* What the task asks *
Below are some entries. Reproduce them word for word.
___ Material provided
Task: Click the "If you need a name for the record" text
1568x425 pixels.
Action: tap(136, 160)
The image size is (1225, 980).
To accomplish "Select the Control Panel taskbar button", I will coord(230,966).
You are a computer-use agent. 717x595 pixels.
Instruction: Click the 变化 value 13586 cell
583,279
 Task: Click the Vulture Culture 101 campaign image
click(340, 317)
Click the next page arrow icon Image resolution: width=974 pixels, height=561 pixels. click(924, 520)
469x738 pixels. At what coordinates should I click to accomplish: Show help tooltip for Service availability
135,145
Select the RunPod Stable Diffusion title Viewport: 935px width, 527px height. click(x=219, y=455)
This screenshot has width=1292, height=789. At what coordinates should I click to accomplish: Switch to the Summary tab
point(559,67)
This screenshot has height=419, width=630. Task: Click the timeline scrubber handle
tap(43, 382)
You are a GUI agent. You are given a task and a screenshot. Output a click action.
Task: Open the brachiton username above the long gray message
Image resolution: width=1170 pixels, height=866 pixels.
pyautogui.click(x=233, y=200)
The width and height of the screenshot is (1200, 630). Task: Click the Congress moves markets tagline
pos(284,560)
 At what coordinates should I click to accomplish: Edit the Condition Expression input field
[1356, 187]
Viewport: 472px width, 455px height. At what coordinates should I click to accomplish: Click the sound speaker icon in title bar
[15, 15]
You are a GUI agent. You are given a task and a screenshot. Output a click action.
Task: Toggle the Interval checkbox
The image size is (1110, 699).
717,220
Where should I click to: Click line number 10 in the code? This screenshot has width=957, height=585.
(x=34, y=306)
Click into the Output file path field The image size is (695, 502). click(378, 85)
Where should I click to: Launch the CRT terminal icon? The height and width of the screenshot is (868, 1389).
______
* Answer space *
Task: Click the "If you need a name for the record" text
1568x425 pixels.
Action: tap(136, 160)
The image size is (1225, 980).
To accomplish "Select the Control Panel taskbar button", I will coord(230,966).
You are a computer-use agent. 717x595 pixels.
Instruction: Click the 变化 value 13586 cell
583,279
 Task: Click the Vulture Culture 101 campaign image
click(340, 317)
Click the next page arrow icon Image resolution: width=974 pixels, height=561 pixels. click(924, 520)
469x738 pixels. At what coordinates should I click to accomplish: Show help tooltip for Service availability
135,145
Select the RunPod Stable Diffusion title Viewport: 935px width, 527px height. click(x=219, y=455)
This screenshot has width=1292, height=789. At what coordinates should I click to accomplish: Switch to the Summary tab
point(559,67)
This screenshot has height=419, width=630. Task: Click the timeline scrubber handle
tap(43, 382)
You are a GUI agent. You are given a task and a screenshot. Output a click action.
Task: Open the brachiton username above the long gray message
Image resolution: width=1170 pixels, height=866 pixels.
pyautogui.click(x=233, y=200)
The width and height of the screenshot is (1200, 630). Task: Click the Congress moves markets tagline
pos(284,560)
 At what coordinates should I click to accomplish: Edit the Condition Expression input field
[1356, 187]
Viewport: 472px width, 455px height. At what coordinates should I click to accomplish: Click the sound speaker icon in title bar
[15, 15]
You are a GUI agent. You are given a task and a screenshot. Output a click action.
Task: Toggle the Interval checkbox
The image size is (1110, 699).
717,220
Where should I click to: Click line number 10 in the code? This screenshot has width=957, height=585.
(x=34, y=306)
Click into the Output file path field The image size is (695, 502). click(378, 85)
Where should I click to: Launch the CRT terminal icon? The height and width of the screenshot is (868, 1389).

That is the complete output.